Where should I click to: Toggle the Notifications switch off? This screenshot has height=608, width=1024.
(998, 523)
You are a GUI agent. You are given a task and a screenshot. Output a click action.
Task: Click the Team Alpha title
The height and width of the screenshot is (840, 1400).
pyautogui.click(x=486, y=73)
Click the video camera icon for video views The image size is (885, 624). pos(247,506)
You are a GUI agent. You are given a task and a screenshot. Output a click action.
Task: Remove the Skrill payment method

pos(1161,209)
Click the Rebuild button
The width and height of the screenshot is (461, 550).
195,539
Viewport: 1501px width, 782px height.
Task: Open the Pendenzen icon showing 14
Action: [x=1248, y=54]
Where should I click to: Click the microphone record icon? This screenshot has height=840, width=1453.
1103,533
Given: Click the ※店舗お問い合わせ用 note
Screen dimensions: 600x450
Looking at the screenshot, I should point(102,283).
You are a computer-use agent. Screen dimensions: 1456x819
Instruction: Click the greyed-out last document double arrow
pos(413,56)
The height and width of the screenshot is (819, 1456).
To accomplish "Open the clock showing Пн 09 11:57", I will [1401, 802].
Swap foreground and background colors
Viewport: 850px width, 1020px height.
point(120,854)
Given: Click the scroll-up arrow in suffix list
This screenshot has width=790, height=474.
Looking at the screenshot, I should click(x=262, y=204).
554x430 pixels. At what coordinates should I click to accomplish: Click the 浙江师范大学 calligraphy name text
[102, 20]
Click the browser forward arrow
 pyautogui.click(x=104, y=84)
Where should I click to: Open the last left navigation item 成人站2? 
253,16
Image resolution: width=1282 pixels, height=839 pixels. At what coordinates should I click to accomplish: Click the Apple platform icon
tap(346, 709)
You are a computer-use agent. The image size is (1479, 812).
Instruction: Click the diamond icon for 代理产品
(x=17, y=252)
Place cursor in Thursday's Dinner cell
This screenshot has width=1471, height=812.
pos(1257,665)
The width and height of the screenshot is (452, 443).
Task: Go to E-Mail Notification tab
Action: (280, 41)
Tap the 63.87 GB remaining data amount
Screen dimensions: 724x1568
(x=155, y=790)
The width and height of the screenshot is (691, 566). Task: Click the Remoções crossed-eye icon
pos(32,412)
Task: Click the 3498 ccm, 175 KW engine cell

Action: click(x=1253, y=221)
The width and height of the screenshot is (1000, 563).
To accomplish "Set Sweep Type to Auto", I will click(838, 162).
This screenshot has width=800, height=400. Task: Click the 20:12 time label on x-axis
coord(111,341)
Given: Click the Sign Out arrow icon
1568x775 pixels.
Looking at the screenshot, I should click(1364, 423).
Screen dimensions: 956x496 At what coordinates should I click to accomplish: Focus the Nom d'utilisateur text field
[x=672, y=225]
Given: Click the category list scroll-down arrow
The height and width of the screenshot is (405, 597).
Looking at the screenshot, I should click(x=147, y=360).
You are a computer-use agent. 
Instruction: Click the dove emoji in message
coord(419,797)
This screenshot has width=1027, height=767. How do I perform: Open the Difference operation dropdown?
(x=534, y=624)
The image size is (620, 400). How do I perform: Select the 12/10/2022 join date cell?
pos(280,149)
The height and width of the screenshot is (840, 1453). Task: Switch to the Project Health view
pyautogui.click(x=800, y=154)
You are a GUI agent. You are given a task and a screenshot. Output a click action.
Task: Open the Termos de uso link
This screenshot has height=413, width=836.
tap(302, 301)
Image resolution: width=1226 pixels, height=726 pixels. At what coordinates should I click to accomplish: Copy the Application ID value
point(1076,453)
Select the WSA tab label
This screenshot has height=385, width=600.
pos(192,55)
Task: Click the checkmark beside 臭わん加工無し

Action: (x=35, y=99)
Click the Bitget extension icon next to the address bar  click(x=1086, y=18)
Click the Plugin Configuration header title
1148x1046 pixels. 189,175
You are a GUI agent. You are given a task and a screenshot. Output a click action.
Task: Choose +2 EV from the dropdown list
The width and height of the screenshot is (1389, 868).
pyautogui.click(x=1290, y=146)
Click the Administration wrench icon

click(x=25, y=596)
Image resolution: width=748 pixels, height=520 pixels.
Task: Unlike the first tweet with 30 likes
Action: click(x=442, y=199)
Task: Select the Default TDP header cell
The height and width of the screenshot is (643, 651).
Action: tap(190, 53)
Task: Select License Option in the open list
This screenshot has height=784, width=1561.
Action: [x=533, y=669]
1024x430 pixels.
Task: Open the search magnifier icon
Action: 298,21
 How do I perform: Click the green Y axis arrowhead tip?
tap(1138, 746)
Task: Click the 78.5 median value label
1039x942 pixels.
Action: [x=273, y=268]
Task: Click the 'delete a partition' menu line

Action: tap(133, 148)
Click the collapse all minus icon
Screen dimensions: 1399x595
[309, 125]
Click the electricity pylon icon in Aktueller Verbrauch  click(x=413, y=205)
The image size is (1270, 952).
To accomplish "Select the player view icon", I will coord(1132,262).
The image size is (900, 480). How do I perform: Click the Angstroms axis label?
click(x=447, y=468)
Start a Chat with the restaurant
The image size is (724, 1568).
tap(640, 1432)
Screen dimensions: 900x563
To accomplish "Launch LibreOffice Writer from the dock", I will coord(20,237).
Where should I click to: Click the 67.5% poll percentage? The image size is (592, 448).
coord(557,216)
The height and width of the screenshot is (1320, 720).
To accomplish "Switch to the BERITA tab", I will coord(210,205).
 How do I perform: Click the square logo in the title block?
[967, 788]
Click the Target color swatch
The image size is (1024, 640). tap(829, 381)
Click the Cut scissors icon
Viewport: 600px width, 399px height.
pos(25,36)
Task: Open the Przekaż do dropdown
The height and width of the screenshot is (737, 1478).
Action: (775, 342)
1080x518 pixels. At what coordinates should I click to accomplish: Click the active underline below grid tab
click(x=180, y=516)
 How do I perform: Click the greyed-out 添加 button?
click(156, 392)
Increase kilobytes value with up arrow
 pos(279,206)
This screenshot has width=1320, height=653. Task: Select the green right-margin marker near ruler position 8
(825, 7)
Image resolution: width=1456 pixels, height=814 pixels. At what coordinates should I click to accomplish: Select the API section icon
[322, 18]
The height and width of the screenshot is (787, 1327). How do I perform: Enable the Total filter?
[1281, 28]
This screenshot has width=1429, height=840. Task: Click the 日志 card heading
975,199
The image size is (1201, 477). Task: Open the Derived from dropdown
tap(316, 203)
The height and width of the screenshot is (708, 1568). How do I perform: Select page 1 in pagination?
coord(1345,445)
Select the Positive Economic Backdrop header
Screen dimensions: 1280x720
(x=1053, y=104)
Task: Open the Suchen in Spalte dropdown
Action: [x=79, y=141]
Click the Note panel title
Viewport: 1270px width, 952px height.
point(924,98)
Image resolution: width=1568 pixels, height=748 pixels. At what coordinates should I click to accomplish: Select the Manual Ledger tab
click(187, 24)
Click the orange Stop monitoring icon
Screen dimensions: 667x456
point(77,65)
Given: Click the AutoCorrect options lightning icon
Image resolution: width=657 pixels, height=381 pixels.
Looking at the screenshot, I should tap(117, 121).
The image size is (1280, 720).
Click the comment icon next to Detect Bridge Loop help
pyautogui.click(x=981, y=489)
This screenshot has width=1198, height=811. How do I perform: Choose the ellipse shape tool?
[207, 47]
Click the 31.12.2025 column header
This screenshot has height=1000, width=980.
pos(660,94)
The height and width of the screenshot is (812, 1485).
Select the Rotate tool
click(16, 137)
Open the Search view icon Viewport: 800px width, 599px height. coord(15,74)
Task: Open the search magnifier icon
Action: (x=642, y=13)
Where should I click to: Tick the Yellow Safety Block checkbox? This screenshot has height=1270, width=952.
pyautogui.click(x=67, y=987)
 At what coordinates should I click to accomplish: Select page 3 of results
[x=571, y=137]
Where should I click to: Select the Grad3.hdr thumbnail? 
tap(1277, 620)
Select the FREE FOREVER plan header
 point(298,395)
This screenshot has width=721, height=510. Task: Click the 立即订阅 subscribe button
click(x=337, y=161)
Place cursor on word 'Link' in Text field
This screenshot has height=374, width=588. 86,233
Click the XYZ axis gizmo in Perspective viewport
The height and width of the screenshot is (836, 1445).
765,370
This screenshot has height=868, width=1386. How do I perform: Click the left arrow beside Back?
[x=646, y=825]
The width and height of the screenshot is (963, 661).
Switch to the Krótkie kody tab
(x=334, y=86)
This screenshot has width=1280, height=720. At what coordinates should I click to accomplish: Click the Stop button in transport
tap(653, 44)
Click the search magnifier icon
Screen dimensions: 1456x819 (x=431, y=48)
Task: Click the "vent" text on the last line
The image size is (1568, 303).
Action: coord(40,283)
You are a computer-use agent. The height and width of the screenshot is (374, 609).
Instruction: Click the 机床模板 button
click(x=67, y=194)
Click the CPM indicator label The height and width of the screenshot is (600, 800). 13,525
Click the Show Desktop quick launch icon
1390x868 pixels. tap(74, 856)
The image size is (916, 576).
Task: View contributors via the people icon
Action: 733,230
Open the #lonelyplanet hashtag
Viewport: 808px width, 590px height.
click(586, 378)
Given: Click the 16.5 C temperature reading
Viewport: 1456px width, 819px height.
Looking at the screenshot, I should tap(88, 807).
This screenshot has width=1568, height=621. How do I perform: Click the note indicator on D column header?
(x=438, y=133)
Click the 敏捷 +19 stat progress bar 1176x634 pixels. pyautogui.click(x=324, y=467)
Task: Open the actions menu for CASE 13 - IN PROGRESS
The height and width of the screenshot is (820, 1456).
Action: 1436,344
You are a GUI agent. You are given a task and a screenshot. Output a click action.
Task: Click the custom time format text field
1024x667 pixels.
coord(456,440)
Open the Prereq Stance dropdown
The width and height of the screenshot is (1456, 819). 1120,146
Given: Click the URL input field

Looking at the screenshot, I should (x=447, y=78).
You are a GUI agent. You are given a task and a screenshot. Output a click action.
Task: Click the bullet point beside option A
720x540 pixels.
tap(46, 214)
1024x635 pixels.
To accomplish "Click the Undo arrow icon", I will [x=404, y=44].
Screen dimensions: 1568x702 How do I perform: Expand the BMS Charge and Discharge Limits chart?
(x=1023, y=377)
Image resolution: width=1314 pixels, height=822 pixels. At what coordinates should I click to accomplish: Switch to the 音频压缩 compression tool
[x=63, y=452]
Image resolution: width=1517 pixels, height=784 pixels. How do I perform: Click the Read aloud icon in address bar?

----------------------------------------

EXERCISE AIM:
Report every line of the items above that contains the word "axis", treating uppercase and lowercase as different.

TASK SOLUTION:
This screenshot has width=800, height=400. Task: Click the 20:12 time label on x-axis
 How do I perform: Click the green Y axis arrowhead tip?
The image size is (900, 480). How do I perform: Click the Angstroms axis label?
Click the XYZ axis gizmo in Perspective viewport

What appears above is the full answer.